▶ The task
With pictures omitted, transcribe exactly the lines from the one containing "You are a computer-use" to the end of the records below.

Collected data
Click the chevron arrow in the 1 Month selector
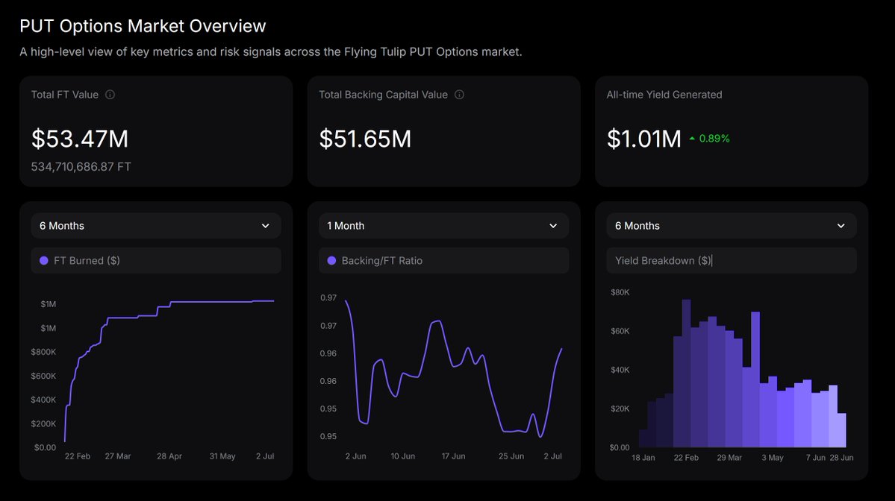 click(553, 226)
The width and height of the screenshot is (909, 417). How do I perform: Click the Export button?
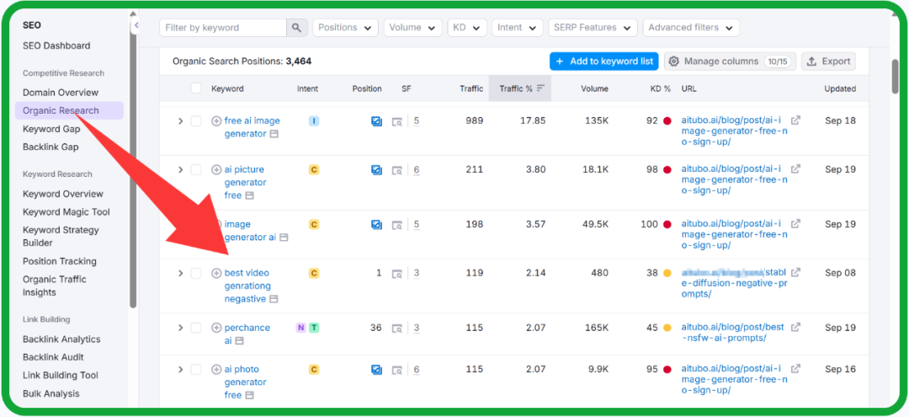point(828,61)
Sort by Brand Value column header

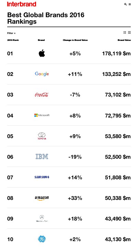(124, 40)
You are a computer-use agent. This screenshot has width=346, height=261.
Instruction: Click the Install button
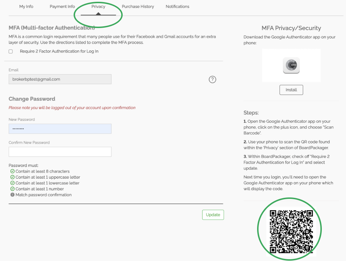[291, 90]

▶ Solution to the exercise
You are a computer-use agent. This screenshot has width=346, height=261.
Instruction: Click the Install button
[291, 90]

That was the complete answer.